From the line with "Disponibilité (232, 498)" to the line with "[Suivez-nous sur Facebook] (1395, 988)", retype every line exactly, including those two, and leave out the rest of the data below.

*** Opening of Records supplied ***

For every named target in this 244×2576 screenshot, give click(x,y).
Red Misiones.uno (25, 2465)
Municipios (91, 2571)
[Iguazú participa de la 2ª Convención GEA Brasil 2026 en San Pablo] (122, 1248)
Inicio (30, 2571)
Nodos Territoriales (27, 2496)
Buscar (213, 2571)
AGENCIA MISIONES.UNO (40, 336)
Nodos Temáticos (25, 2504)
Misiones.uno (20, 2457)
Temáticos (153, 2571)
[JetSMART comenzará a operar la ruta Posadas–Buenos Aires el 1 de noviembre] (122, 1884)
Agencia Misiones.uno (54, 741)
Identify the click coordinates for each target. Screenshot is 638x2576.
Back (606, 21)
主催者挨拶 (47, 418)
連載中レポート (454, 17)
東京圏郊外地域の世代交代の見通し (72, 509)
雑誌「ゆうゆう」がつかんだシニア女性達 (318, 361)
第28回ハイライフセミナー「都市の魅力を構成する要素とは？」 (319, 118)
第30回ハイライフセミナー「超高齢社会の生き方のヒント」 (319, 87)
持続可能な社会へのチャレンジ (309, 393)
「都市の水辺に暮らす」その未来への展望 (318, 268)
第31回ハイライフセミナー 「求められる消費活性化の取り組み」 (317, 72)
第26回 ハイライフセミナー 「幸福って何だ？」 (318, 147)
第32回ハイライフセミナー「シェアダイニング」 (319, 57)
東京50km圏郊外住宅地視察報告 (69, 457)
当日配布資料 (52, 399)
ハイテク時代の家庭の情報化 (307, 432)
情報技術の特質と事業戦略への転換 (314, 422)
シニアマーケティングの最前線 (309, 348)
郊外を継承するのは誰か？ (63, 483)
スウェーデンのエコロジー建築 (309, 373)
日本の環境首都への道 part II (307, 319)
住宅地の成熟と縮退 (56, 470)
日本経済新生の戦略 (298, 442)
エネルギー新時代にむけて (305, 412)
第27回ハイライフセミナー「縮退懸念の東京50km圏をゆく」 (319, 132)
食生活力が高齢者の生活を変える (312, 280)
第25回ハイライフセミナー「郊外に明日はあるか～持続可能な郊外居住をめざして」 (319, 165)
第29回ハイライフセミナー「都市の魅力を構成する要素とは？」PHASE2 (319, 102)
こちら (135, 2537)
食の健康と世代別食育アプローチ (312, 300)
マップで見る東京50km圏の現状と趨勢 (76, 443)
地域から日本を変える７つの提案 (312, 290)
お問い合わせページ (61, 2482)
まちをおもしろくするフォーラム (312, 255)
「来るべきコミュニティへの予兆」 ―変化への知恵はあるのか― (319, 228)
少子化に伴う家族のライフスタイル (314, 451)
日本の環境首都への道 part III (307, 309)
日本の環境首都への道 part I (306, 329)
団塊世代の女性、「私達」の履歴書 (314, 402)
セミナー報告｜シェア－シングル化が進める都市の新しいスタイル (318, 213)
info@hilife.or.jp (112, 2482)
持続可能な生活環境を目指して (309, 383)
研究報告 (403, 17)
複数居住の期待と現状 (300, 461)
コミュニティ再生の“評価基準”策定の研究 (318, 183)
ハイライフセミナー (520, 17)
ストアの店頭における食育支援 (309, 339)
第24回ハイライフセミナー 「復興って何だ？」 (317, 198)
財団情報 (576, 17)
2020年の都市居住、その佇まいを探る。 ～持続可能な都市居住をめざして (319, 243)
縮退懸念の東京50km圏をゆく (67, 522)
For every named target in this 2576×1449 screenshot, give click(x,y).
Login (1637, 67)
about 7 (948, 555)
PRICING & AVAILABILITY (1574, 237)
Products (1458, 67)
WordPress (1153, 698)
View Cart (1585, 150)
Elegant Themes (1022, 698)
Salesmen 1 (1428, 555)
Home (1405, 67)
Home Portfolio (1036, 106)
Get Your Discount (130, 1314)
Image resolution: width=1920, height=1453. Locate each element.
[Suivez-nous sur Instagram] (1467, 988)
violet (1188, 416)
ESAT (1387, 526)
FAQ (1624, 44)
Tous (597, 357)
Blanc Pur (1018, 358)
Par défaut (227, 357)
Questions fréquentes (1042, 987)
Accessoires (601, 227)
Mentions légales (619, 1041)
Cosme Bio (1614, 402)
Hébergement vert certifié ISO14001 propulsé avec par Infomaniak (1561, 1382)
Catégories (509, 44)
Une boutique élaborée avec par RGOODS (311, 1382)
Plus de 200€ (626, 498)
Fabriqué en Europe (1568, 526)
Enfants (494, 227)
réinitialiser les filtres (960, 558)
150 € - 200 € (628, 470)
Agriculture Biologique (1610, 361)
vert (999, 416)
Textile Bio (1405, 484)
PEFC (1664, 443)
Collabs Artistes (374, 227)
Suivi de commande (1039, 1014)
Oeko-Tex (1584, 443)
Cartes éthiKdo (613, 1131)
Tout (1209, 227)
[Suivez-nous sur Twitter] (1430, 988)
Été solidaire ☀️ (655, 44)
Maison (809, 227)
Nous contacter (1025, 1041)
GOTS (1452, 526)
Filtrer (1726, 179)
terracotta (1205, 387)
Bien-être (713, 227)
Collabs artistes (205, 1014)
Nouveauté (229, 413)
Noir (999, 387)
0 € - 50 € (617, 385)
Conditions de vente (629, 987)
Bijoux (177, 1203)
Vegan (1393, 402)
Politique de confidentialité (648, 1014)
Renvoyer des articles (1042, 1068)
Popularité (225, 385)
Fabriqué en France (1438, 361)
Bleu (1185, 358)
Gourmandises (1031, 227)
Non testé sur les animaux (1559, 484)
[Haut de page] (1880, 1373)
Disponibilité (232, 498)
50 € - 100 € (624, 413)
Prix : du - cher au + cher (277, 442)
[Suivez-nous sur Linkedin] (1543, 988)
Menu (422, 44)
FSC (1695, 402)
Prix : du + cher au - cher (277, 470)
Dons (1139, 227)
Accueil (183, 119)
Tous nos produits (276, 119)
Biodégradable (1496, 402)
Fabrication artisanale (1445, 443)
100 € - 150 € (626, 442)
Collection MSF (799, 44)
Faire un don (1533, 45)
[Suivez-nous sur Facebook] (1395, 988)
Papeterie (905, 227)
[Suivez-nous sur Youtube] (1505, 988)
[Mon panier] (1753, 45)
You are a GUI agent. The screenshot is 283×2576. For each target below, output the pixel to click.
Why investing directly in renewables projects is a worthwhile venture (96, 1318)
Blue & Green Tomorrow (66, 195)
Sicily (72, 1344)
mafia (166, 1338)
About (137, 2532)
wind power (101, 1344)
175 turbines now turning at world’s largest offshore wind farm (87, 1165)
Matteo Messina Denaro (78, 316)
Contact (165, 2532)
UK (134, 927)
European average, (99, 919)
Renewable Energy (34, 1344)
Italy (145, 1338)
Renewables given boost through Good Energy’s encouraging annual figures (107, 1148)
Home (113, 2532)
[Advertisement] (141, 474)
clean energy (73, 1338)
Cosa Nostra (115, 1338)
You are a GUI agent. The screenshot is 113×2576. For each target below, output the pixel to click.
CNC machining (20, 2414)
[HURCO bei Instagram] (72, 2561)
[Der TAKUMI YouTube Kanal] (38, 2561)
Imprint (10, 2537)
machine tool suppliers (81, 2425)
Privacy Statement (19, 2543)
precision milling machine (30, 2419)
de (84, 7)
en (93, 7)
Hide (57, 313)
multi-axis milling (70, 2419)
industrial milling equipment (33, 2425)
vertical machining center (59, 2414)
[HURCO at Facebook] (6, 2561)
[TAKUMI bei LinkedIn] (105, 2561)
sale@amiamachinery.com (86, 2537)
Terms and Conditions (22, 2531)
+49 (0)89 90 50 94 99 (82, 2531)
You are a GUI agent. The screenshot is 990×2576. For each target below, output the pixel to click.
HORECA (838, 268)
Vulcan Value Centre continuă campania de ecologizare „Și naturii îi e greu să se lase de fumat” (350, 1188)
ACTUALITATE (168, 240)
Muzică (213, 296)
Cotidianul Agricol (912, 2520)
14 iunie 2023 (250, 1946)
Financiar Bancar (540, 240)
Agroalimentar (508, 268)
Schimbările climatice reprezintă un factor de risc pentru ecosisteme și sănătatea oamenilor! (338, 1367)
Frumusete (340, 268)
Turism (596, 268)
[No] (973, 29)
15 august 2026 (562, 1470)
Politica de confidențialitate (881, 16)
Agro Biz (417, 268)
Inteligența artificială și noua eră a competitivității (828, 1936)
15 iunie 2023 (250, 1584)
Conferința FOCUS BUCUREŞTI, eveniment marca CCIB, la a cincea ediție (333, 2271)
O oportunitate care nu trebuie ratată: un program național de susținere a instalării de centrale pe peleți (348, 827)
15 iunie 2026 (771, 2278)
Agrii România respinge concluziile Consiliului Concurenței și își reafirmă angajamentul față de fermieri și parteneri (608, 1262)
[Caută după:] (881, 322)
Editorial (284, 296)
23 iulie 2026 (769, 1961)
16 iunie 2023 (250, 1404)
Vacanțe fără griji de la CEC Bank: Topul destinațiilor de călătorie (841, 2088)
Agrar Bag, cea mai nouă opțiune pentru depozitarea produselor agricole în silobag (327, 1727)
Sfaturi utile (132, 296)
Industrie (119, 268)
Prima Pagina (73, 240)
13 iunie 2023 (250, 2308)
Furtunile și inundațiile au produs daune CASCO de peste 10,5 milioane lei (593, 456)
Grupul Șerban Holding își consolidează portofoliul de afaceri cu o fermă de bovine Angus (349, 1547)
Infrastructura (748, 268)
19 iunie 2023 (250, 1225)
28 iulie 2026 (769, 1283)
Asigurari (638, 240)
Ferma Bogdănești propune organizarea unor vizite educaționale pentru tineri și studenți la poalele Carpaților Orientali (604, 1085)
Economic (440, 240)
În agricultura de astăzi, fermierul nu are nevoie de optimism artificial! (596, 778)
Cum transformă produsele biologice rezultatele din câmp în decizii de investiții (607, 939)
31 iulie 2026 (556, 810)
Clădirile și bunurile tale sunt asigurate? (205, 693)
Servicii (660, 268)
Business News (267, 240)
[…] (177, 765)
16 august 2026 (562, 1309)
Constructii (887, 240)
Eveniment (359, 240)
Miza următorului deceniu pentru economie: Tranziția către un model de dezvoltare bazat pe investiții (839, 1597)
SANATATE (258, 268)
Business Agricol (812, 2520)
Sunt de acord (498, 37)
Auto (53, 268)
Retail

*** Close of Records supplied ***

Result of the task –
Disponibilité (232, 498)
50 € - 100 € (624, 413)
Prix : du - cher au + cher (277, 442)
[Suivez-nous sur Linkedin] (1543, 988)
Menu (422, 44)
FSC (1695, 402)
Prix : du + cher au - cher (277, 470)
Dons (1139, 227)
Accueil (183, 119)
Tous nos produits (276, 119)
Biodégradable (1496, 402)
Fabrication artisanale (1445, 443)
100 € - 150 € (626, 442)
Collection MSF (799, 44)
Faire un don (1533, 45)
[Suivez-nous sur Facebook] (1395, 988)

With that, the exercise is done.